Bridging Behavioral Biometrics and Source Code Stylometry: A Survey of Programmer Attribution

Source: arXiv:2603.11150 · Published 2026-03-11 · By Marek Horvath, Emilia Pietrikova, Diomidis Spinellis

TL;DR

This survey systematically maps and synthesizes research on programmer attribution based on source code stylometry and behavioral biometrics from 2012 to 2025. Starting from 135 candidate papers, 47 empirical studies were selected that focus on authorship attribution and verification tasks using stylistic and behavioral features extracted from source code and associated activity logs. The study provides a detailed taxonomy linking feature types (lexical, syntactic, structural, semantic, behavioral) to common machine learning methods (classical classifiers, neural networks). It highlights major publication trends such as a dominance of closed-world attribution tasks, reliance on a small number of benchmark datasets (notably GitHub-derived corpora), and predominant use of stylometric features over behavioral signals. Behavioral biometrics and authorship verification remain underexplored. The survey consolidates fragmented literature across software engineering, security, and forensics, and identifies methodological gaps and best practices important for reproducibility and future work. The analysis encompasses dataset sources, feature extraction strategies, model categories, and evaluation protocols, revealing the current state and opportunities for integrating temporal and dynamic behavioral cues with static code style analysis.

§ Exercise description
Reproduce the survey summary on programmer attribution word for word, from its title through the final sentence.

§ Information given
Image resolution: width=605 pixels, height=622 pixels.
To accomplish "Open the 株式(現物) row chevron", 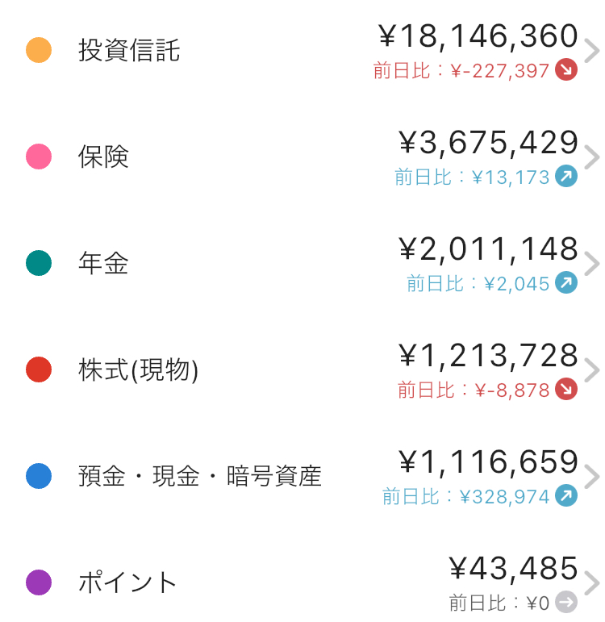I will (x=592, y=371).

--

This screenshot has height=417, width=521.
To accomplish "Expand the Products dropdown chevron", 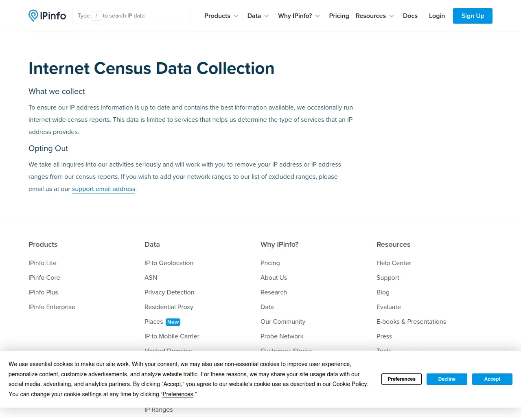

§ Complete response
Bridging Behavioral Biometrics and Source Code Stylometry: A Survey of Programmer Attribution

Source: arXiv:2603.11150 · Published 2026-03-11 · By Marek Horvath, Emilia Pietrikova, Diomidis Spinellis

TL;DR

This survey systematically maps and synthesizes research on programmer attribution based on source code stylometry and behavioral biometrics from 2012 to 2025. Starting from 135 candidate papers, 47 empirical studies were selected that focus on authorship attribution and verification tasks using stylistic and behavioral features extracted from source code and associated activity logs. The study provides a detailed taxonomy linking feature types (lexical, syntactic, structural, semantic, behavioral) to common machine learning methods (classical classifiers, neural networks). It highlights major publication trends such as a dominance of closed-world attribution tasks, reliance on a small number of benchmark datasets (notably GitHub-derived corpora), and predominant use of stylometric features over behavioral signals. Behavioral biometrics and authorship verification remain underexplored. The survey consolidates fragmented literature across software engineering, security, and forensics, and identifies methodological gaps and best practices important for reproducibility and future work. The analysis encompasses dataset sources, feature extraction strategies, model categories, and evaluation protocols, revealing the current state and opportunities for integrating temporal and dynamic behavioral cues with static code style analysis.